### Data supplied

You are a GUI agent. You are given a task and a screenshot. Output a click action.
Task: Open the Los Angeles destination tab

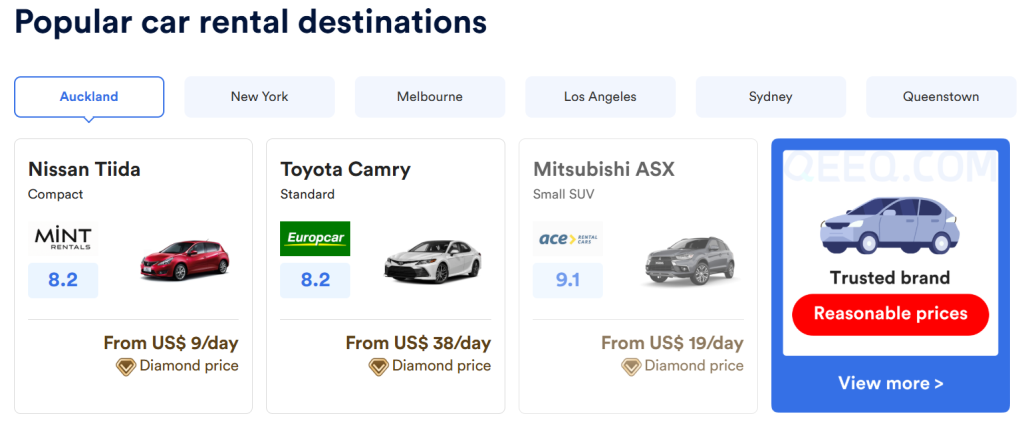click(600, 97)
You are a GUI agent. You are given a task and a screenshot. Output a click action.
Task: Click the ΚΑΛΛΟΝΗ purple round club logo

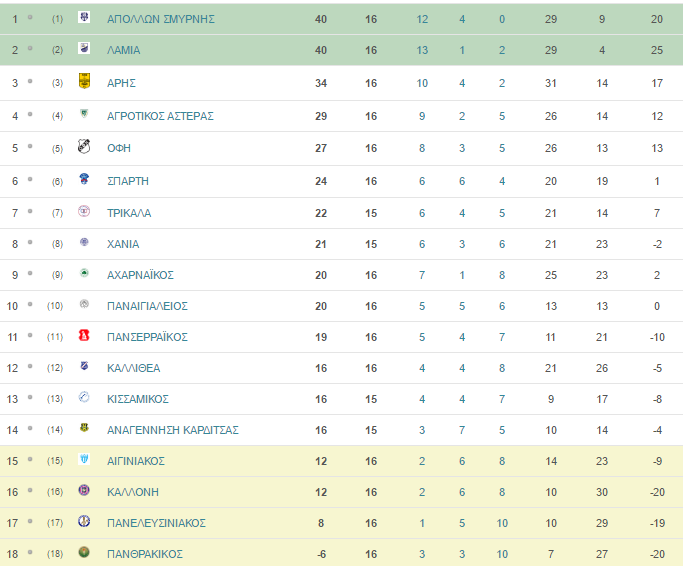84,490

---

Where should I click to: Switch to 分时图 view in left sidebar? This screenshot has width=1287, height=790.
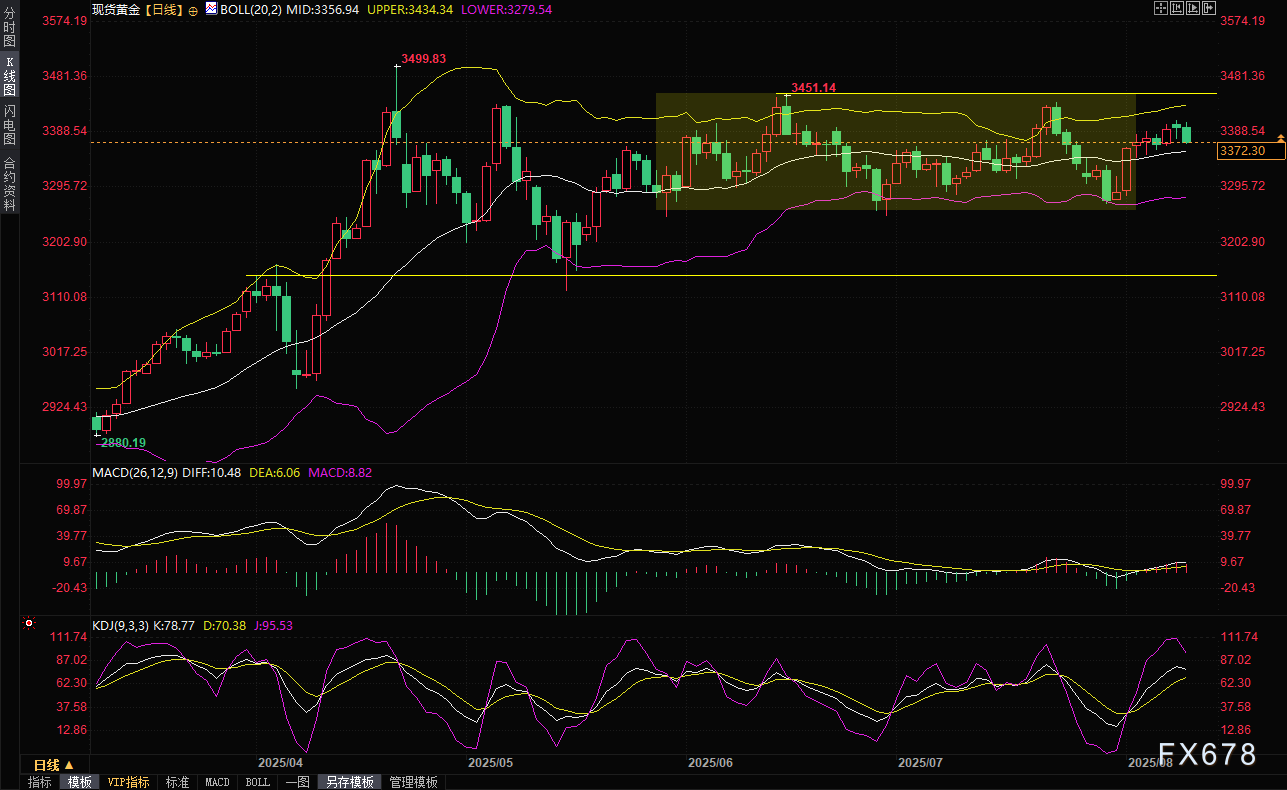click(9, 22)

---

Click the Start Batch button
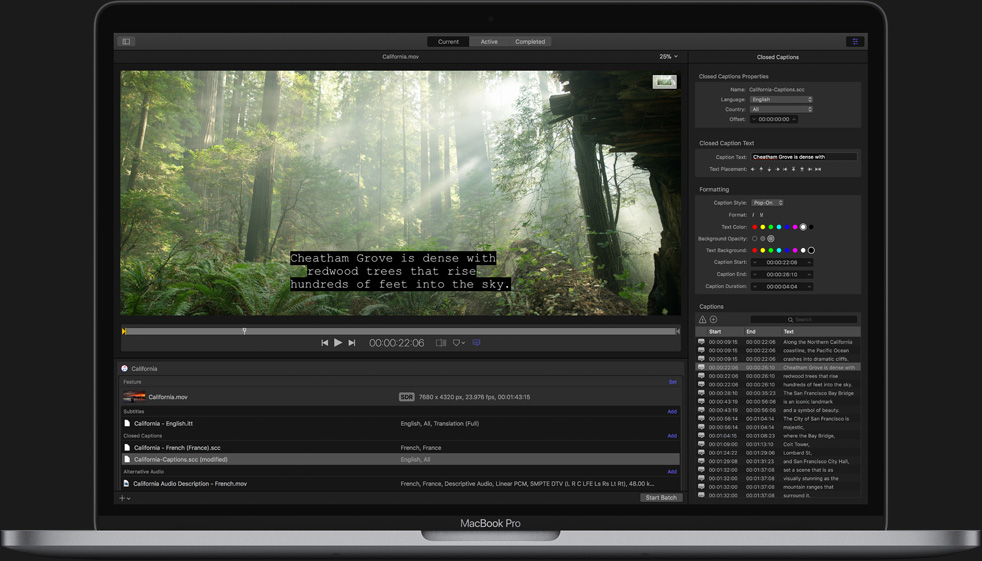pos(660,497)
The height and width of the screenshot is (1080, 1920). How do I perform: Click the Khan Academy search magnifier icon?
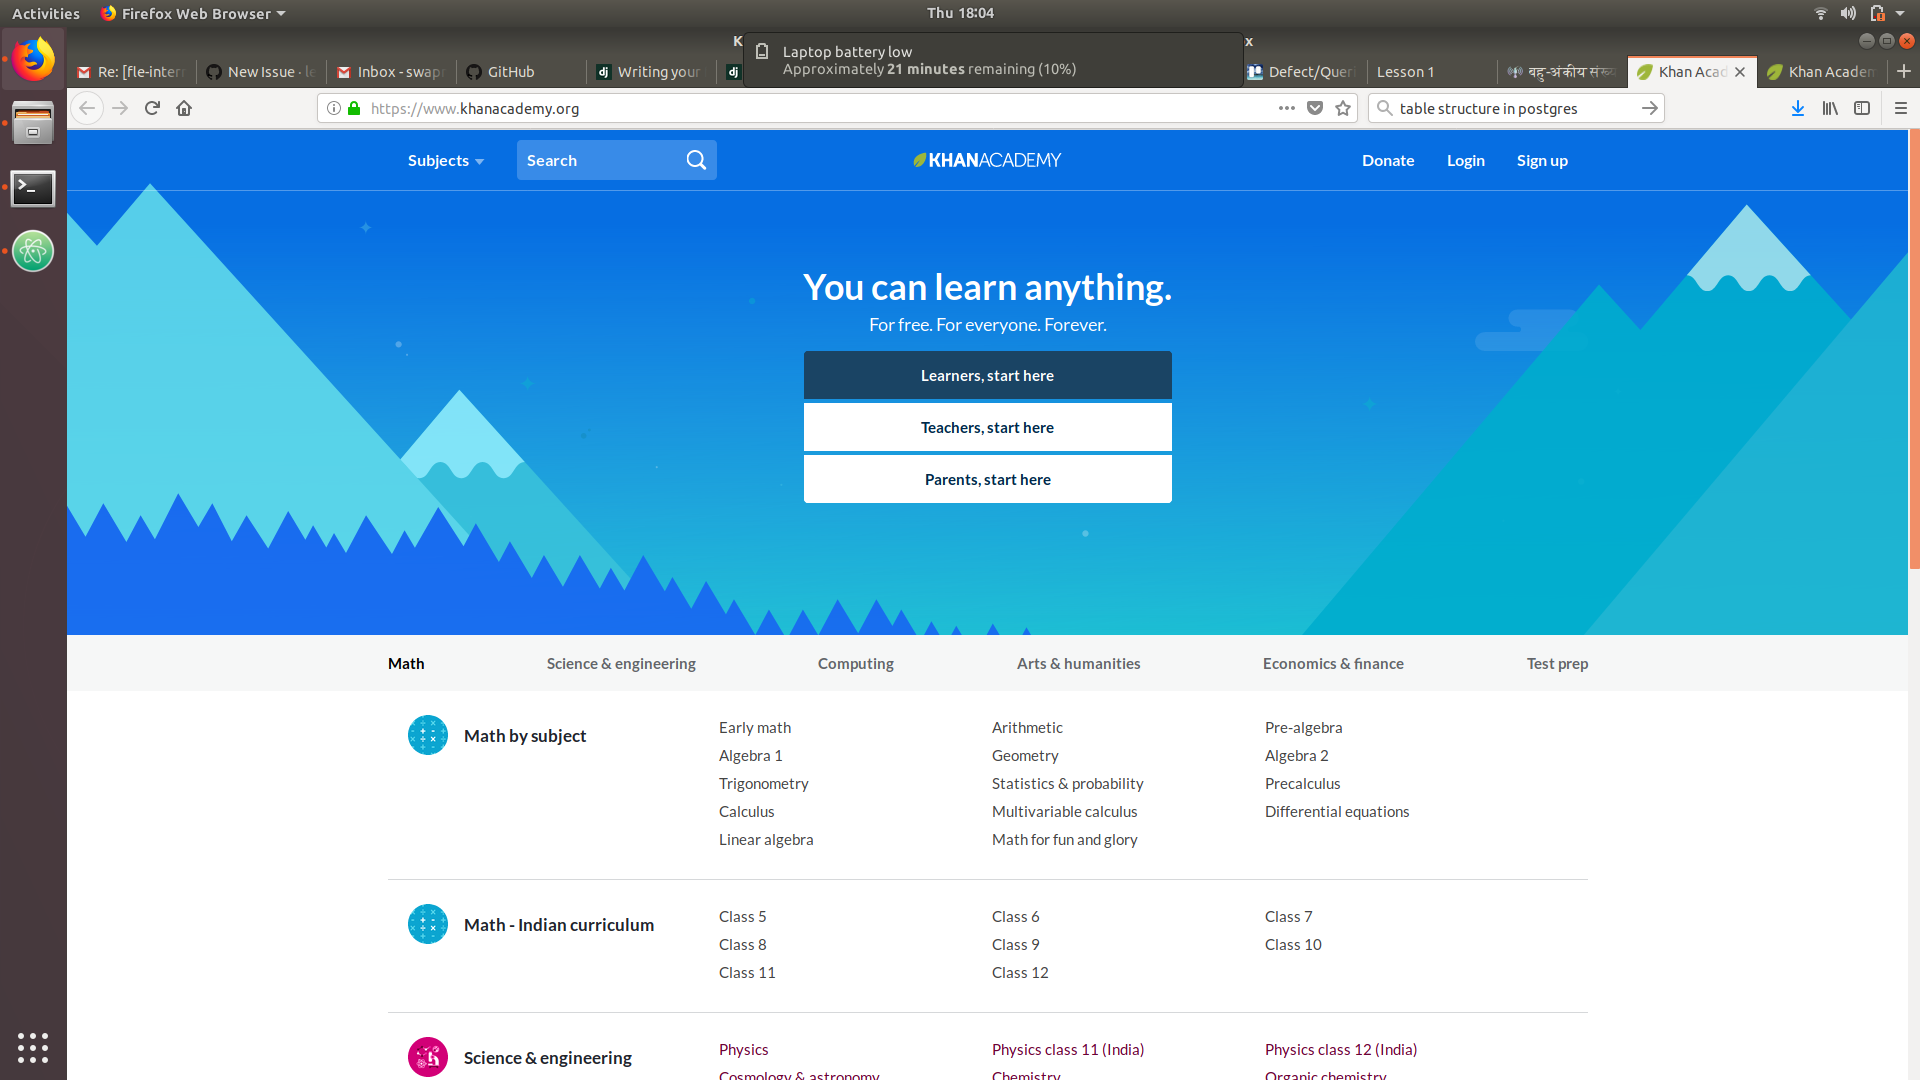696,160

### Directive
Rewrite the entries between the lines holding "Where should I" and "click(9, 22)", inclusive, replacing "left sidebar" with "top toolbar" and leaving everything else unchanged. Give only those lines, and leave the pictures out.

### The answer
Where should I click to: Switch to 分时图 view in top toolbar? This screenshot has width=1287, height=790.
click(9, 22)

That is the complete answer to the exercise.